### Instructions for the task
Copy the material below word for word, starting at the line that contains "has height=768, width=1366." and ending at the line that contains "coordinates (631, 187).", with both of those lines included.

### Record extracts
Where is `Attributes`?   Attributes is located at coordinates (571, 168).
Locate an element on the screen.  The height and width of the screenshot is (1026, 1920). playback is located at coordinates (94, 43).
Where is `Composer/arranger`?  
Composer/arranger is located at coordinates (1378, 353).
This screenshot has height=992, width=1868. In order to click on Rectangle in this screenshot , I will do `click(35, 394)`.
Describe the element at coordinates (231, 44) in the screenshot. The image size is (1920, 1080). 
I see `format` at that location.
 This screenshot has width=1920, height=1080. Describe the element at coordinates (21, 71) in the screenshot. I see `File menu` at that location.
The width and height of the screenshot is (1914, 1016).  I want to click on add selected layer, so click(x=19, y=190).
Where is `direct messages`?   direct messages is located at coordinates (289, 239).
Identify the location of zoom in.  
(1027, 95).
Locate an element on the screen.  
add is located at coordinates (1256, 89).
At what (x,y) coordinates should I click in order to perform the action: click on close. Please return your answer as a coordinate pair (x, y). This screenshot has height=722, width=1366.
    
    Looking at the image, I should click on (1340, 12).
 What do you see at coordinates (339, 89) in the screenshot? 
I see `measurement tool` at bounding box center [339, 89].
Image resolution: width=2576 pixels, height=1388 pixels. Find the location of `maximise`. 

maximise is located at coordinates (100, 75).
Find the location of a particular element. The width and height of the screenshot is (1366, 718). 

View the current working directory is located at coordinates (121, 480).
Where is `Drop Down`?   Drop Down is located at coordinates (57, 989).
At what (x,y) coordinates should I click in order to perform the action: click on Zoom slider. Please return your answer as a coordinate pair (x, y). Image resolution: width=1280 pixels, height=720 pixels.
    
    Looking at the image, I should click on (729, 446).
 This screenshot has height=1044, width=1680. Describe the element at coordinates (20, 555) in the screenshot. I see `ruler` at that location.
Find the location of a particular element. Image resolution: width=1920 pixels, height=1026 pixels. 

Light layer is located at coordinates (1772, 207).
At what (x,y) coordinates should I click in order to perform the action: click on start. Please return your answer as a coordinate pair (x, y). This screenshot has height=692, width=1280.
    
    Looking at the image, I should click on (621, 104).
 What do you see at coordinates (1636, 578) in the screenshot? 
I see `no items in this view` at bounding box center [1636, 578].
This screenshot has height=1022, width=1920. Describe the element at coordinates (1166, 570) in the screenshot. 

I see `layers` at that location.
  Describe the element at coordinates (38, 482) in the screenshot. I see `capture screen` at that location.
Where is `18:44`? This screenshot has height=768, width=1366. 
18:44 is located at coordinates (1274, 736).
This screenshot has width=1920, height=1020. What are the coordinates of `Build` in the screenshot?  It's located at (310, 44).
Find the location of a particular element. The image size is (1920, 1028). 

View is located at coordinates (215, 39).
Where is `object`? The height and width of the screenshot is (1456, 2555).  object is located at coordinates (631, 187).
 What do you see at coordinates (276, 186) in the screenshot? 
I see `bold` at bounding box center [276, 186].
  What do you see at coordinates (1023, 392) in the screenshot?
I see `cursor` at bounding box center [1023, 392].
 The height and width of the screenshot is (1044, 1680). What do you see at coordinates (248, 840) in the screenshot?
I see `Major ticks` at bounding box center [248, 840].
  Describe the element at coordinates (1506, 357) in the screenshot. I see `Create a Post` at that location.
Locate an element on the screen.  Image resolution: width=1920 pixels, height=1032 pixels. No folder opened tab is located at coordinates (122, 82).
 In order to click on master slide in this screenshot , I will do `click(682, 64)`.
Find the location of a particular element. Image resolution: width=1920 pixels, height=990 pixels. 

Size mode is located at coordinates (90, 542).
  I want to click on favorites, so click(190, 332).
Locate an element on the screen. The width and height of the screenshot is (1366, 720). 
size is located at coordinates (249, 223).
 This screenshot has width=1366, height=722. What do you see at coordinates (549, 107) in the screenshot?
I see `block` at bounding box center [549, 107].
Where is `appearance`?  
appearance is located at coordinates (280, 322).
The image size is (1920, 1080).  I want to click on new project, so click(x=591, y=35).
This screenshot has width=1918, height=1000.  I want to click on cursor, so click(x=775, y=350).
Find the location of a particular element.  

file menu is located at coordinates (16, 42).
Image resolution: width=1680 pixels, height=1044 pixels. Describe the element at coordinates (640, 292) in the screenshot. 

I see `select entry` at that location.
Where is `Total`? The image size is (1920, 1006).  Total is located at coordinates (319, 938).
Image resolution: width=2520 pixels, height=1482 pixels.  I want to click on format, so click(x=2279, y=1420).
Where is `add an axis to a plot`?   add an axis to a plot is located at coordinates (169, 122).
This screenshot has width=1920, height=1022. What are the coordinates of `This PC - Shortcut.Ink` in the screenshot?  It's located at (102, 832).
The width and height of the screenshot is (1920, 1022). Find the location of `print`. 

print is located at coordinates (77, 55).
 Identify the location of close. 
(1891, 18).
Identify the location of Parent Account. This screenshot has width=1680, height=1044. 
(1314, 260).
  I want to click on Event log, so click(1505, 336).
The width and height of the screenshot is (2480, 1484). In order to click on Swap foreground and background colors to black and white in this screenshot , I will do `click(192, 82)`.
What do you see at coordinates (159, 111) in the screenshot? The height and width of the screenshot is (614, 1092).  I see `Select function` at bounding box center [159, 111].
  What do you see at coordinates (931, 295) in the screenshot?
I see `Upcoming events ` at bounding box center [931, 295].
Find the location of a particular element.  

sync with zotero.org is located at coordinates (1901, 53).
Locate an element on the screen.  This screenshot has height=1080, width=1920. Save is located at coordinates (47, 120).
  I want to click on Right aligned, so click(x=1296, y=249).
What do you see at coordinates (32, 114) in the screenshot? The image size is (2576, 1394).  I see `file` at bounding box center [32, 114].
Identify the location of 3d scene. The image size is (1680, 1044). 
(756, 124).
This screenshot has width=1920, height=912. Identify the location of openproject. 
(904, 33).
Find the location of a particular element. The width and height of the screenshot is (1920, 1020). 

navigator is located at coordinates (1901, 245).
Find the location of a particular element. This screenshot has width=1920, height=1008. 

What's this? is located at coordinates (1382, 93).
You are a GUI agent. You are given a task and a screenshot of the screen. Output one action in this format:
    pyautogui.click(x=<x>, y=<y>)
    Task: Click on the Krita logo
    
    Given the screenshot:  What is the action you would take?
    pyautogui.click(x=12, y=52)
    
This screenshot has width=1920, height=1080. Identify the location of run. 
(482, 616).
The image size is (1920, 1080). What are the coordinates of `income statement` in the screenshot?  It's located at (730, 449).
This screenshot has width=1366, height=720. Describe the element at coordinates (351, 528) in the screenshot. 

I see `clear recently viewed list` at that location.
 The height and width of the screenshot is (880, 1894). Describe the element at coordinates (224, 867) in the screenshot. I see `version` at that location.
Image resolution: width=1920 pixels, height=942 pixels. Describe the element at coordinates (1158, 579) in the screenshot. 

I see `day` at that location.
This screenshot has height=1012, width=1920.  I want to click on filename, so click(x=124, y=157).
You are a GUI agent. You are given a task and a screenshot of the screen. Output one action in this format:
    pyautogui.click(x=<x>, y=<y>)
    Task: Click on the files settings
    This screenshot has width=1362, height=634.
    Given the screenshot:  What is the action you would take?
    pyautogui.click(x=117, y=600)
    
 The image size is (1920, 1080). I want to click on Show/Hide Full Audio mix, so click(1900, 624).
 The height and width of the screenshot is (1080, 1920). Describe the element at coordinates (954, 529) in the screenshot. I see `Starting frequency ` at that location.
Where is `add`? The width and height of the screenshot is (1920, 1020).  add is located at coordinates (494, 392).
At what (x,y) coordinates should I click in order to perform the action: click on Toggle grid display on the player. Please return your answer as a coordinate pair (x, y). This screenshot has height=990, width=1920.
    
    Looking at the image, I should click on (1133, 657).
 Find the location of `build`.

### In response
Where is `18:44`? This screenshot has height=768, width=1366. 
18:44 is located at coordinates (1274, 736).
This screenshot has width=1920, height=1020. What are the coordinates of `Build` in the screenshot?  It's located at (310, 44).
Find the location of a particular element. The image size is (1920, 1028). 

View is located at coordinates (215, 39).
Where is `object`? The height and width of the screenshot is (1456, 2555).  object is located at coordinates (631, 187).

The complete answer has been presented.